O primeiro-ministro anunciou na quarta-feira (24) que a multinacional americana vai instalar a partir de Junho, em Oeiras, um centro de serviços, centro tecnológico, para a Europa, Médio Oriente e África, arrancando com 500 empregos qualificados.

António Costa fez este anúncio em Davos, na Suíça, no âmbito do Fórum Económico Mundial, numa conferência intitulada "Porquê Portugal, porquê agora?", em que também estiveram presentes os ministros da Economia, Manuel Caldeira Cabral, e das Finanças, Mário Centeno.

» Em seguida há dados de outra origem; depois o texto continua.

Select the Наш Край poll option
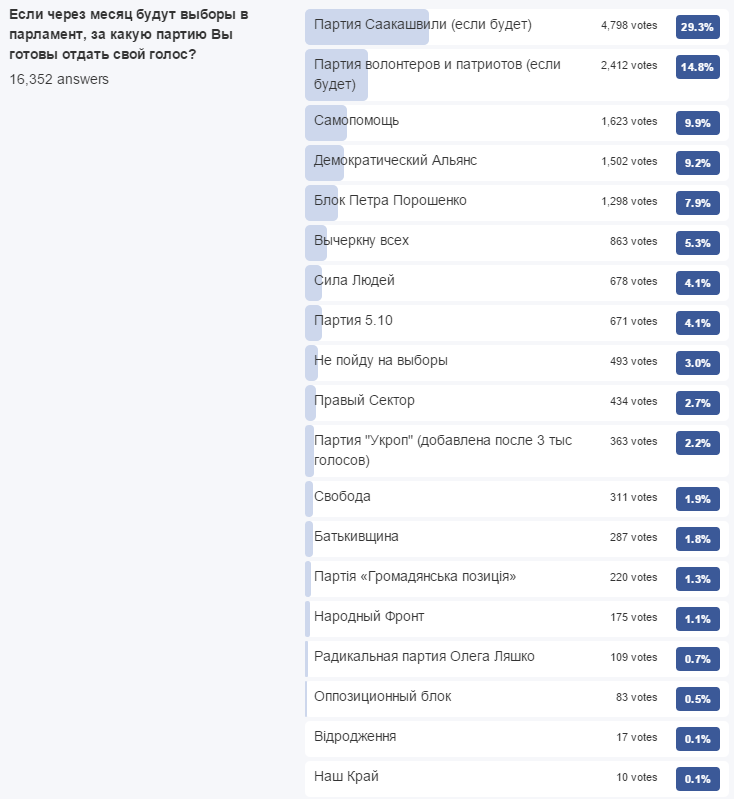Image resolution: width=734 pixels, height=799 pixels. pyautogui.click(x=517, y=779)
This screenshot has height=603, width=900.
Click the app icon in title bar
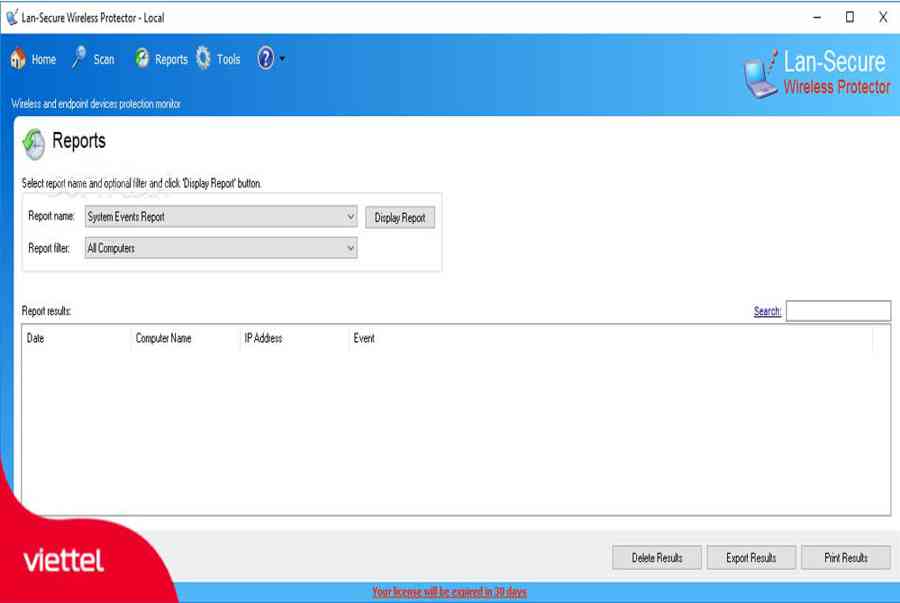tap(12, 17)
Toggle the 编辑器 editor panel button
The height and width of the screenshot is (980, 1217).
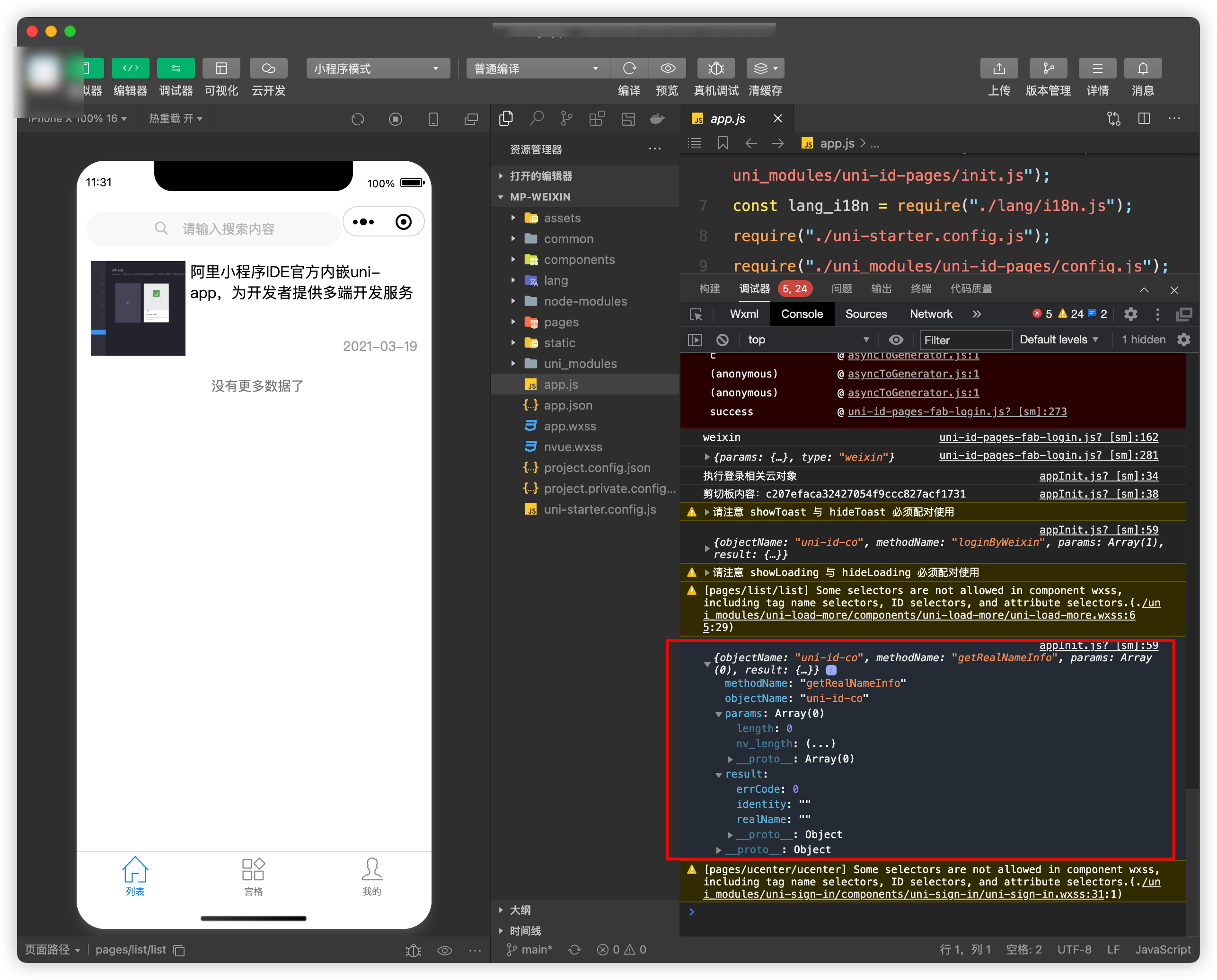pos(131,68)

O primeiro-ministro referiu este investimento da Google na sua intervenção, que abriu a conferência e que foi dedicada a apresentar Portugal a investidores estrangeiros como um país competitivo, sobretudo em matéria de captação de `startup' e investimentos tecnológicos.

"Entre muitos investimentos em perspectiva destaco um: Portugal vai em breve acolher um investimento da Google, que arrancará logo com a criação de 500 empregos qualificados, sobretudo na área da engenharia", disse.

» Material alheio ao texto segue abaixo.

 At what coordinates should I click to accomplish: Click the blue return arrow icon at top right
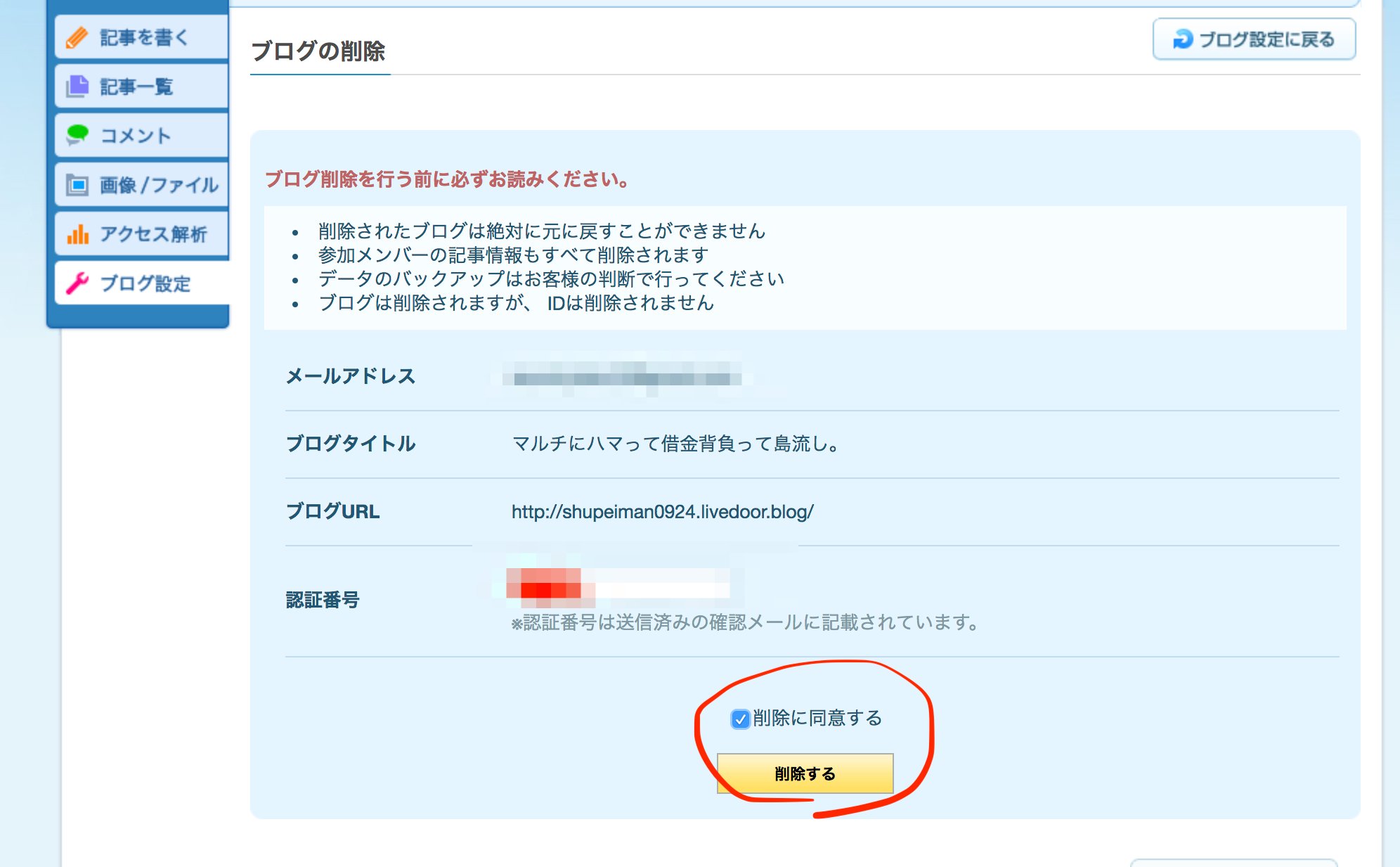click(1183, 39)
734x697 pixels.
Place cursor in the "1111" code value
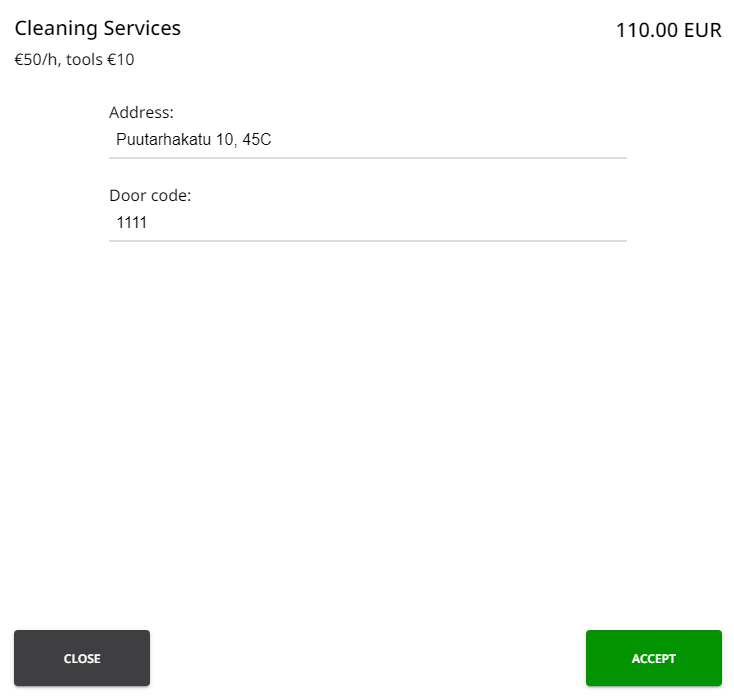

Fonte oficial do executivo português acrescentou à agência Lusa que Portugal conseguiu este investimento da Google "no quadro de uma competição internacional muito forte".

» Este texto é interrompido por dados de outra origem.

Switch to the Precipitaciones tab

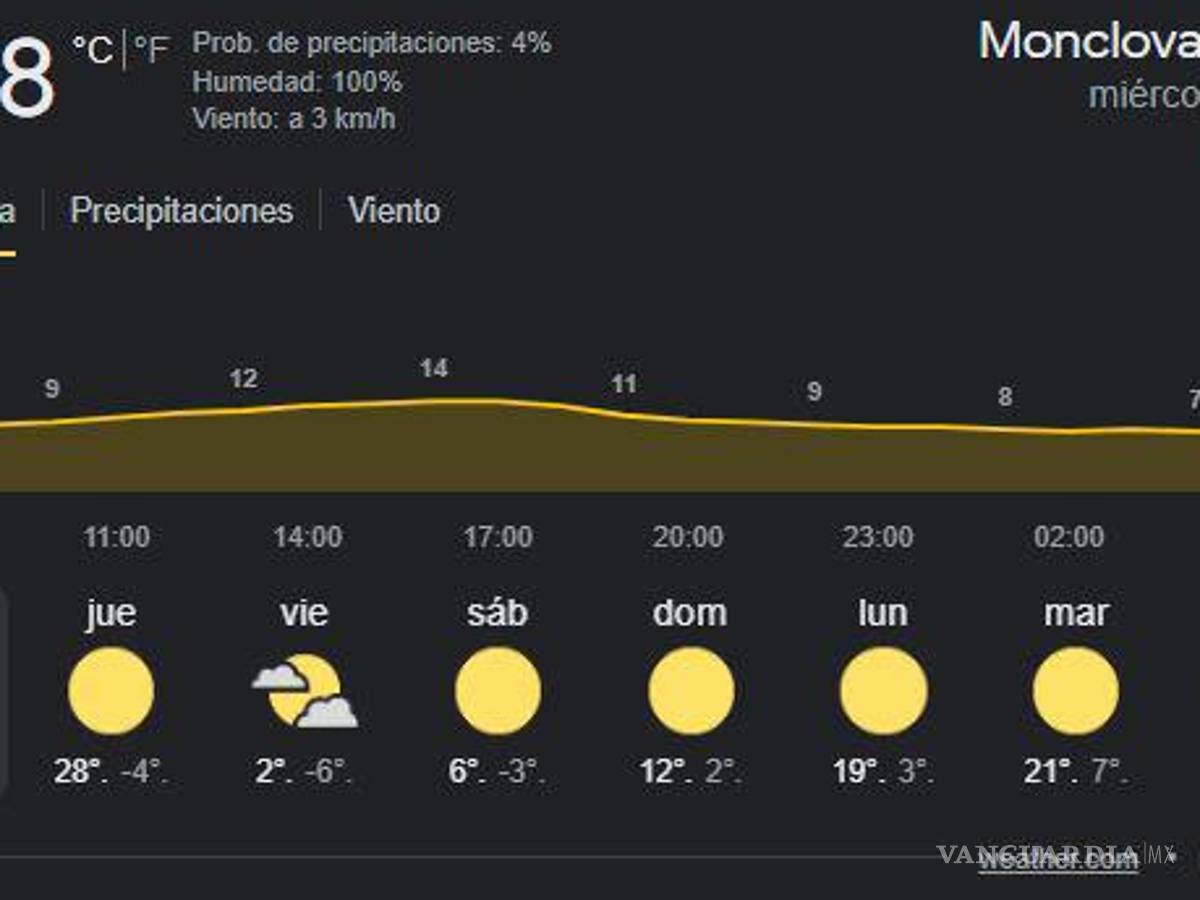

Neste ponto, António Costa frisou que Portugal apresenta as vantagens competitivas de ser um país com cidadãos que falam bem línguas estrangeiras, que tem boa formação académica no ramo das engenharias e que "investe forte na educação".

"Estas companhias também sabem que Portugal é uma porta para diferentes continentes", completou o líder do executivo português no seu discurso.

Perante vários investidores internacionais, assim como directores e editores de órgãos de comunicação social internacionais, António Costa procurou igualmente passar a mensagem de que Portugal "tem uma política atractiva para investimentos tecnológico e está a acelerar a aplicação dos fundos estruturais europeus".

"Para além de novos investimentos, verifica-se também que empresas de grande dimensão, que estão há muitos anos em Portugal, como a Siemens ou a Bosch, encontram-se agora a reforçar os seus investimentos", apontou o líder do executivo nacional.

Quer na entrevista que concedeu à Euronews logo pela manhã, quer na intervenção na conferência dedicada a Portugal, António Costa procurou sempre evidenciar o percurso do país em matéria de consolidação orçamental.

Em sucessivas intervenções públicas, o primeiro-ministro salientou factores macro-económicos como a "redução progressiva e acentuada do défice, a diminuição da dívida, a antecipação do pagamento de parcelas do empréstimo contraído em 2011 junto do Fundo Monetário Internacional (FMI) e, em consequência, aumento do `rating' por parte de duas das principais agências de notação financeira internacionais".

"Além da consolidação das contas públicas, Portugal apresenta um quadro fiscal estável", acrescentou também o primeiro-ministro perante uma plateia maioritariamente composta por cidadãos estrangeiros.